AIM OF THE EXERCISE: Set down all of the records below exactly, please, omitting the images.

Pixel coordinate grounding data:

━━━━━━━━

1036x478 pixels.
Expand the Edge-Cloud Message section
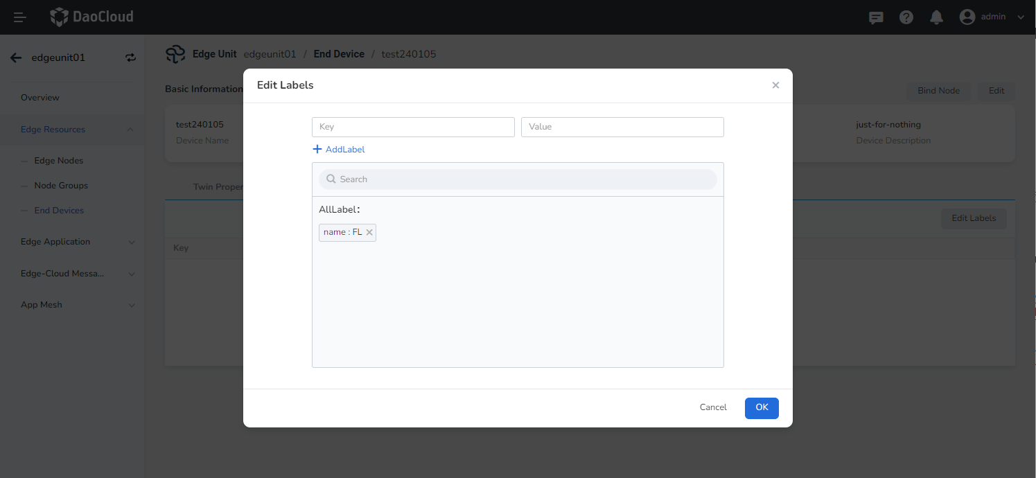[131, 274]
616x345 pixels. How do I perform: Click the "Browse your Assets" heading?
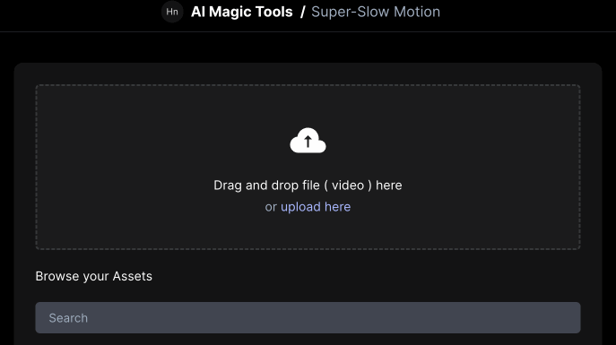click(x=93, y=276)

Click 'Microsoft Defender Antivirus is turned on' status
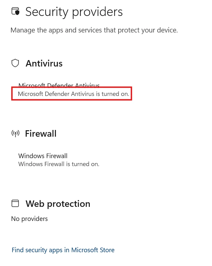click(x=74, y=94)
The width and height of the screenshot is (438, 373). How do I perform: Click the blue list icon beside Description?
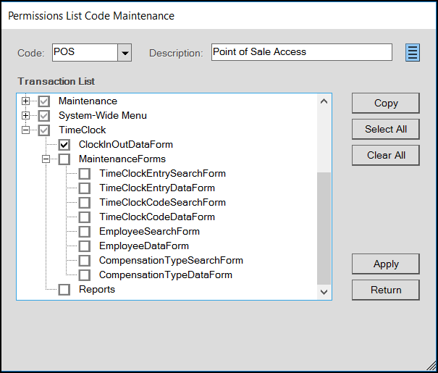pos(413,52)
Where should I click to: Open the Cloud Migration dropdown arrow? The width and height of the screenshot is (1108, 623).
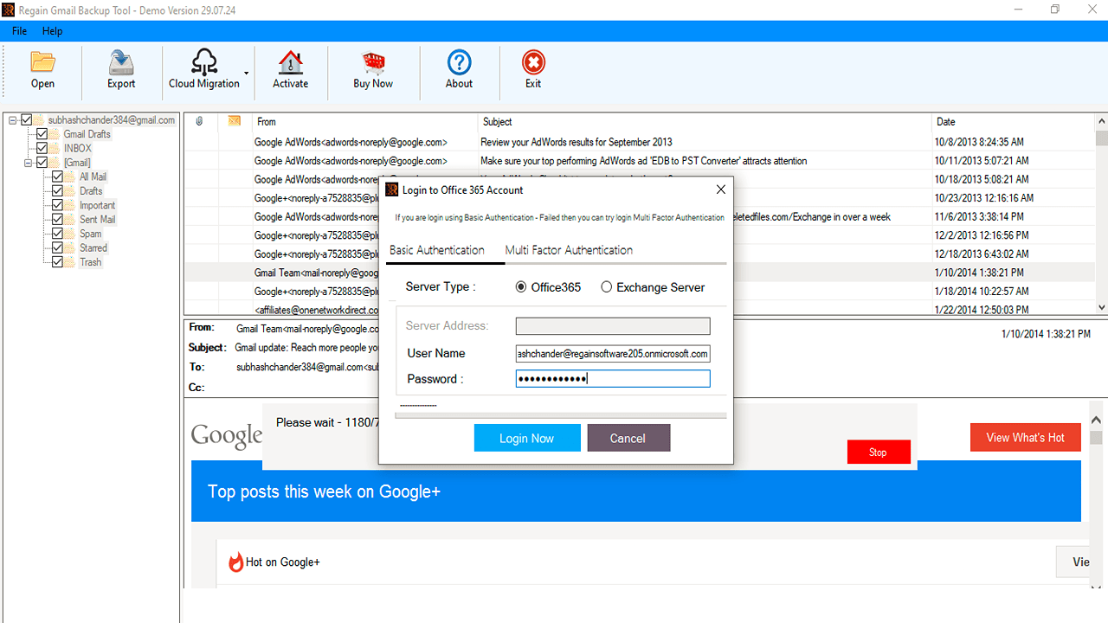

━━━━━━━━

SOLUTION FOR THIS TASK:
1036x478 pixels.
Expand the Edge-Cloud Message section
[131, 274]
616x345 pixels. How do I perform: Click the "Browse your Assets" heading?
click(x=93, y=276)

Click 'Microsoft Defender Antivirus is turned on' status
click(x=74, y=94)
The width and height of the screenshot is (438, 373). How do I perform: Click the blue list icon beside Description?
pos(413,52)
Where should I click to: Open the Cloud Migration dropdown arrow? The width and height of the screenshot is (1108, 623).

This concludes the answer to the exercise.